Entries on locating words and elements:
++++++++++++++++++++

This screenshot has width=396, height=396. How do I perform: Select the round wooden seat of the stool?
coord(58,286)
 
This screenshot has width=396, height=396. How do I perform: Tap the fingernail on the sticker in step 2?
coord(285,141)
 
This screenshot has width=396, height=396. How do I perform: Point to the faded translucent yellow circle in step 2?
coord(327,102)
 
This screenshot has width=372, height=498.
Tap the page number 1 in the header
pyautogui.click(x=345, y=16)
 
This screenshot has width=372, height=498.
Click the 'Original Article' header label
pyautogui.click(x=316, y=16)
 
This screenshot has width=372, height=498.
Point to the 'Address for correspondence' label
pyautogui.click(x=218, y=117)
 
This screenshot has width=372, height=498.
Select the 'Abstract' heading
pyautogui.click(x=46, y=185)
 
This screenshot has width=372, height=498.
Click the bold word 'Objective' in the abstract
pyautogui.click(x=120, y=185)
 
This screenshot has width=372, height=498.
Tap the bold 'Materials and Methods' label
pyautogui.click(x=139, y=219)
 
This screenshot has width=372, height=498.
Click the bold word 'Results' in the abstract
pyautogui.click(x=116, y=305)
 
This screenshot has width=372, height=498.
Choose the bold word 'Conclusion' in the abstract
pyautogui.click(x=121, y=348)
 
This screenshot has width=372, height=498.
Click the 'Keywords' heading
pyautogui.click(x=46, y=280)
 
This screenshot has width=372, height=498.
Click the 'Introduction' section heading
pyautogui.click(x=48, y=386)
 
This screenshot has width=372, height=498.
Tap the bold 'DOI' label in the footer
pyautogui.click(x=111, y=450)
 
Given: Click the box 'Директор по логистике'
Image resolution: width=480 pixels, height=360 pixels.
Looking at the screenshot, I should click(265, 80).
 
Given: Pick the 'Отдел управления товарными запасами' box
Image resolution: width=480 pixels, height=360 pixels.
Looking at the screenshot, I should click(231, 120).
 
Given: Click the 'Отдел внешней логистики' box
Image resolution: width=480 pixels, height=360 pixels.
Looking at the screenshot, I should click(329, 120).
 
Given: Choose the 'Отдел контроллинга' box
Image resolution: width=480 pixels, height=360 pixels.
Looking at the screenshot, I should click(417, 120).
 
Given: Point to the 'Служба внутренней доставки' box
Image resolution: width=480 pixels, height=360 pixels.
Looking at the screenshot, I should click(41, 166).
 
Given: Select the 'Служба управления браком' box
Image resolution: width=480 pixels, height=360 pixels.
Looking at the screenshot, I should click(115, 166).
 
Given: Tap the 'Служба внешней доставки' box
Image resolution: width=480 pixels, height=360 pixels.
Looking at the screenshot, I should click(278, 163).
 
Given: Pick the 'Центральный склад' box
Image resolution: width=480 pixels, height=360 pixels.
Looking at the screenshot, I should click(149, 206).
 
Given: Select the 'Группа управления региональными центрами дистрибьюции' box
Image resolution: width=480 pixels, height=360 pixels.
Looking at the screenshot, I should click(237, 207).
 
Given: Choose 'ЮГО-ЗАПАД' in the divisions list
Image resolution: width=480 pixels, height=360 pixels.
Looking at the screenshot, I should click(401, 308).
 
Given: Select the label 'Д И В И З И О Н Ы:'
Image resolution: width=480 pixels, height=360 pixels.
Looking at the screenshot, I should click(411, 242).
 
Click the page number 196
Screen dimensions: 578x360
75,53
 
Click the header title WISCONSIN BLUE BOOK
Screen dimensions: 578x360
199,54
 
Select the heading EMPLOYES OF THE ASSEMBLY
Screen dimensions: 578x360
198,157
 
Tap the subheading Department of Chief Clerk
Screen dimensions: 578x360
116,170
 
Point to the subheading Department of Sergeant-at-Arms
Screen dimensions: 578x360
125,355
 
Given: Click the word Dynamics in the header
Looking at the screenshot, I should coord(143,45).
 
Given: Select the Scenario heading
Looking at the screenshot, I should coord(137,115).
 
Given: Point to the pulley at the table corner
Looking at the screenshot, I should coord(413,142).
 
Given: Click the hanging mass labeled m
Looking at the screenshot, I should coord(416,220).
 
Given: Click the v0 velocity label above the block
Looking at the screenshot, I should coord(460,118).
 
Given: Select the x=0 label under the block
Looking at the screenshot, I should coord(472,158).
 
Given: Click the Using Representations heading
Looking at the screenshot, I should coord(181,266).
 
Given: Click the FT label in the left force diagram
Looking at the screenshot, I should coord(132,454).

++++++++++++++++++++

Work to complete:
Reproduce the entries above verbatim, from the start of the entries through the line containing "pyautogui.click(x=111, y=450)", including both ends.

Task answer:
This screenshot has width=396, height=396. How do I perform: Select the round wooden seat of the stool?
coord(58,286)
 
This screenshot has width=396, height=396. How do I perform: Tap the fingernail on the sticker in step 2?
coord(285,141)
 
This screenshot has width=396, height=396. How do I perform: Point to the faded translucent yellow circle in step 2?
coord(327,102)
 
This screenshot has width=372, height=498.
Tap the page number 1 in the header
pyautogui.click(x=345, y=16)
 
This screenshot has width=372, height=498.
Click the 'Original Article' header label
pyautogui.click(x=316, y=16)
 
This screenshot has width=372, height=498.
Point to the 'Address for correspondence' label
pyautogui.click(x=218, y=117)
 
This screenshot has width=372, height=498.
Select the 'Abstract' heading
pyautogui.click(x=46, y=185)
 
This screenshot has width=372, height=498.
Click the bold word 'Objective' in the abstract
pyautogui.click(x=120, y=185)
 
This screenshot has width=372, height=498.
Tap the bold 'Materials and Methods' label
pyautogui.click(x=139, y=219)
 
This screenshot has width=372, height=498.
Click the bold word 'Results' in the abstract
pyautogui.click(x=116, y=305)
 
This screenshot has width=372, height=498.
Choose the bold word 'Conclusion' in the abstract
pyautogui.click(x=121, y=348)
 
This screenshot has width=372, height=498.
Click the 'Keywords' heading
pyautogui.click(x=46, y=280)
 
This screenshot has width=372, height=498.
Click the 'Introduction' section heading
pyautogui.click(x=48, y=386)
 
This screenshot has width=372, height=498.
Tap the bold 'DOI' label in the footer
pyautogui.click(x=111, y=450)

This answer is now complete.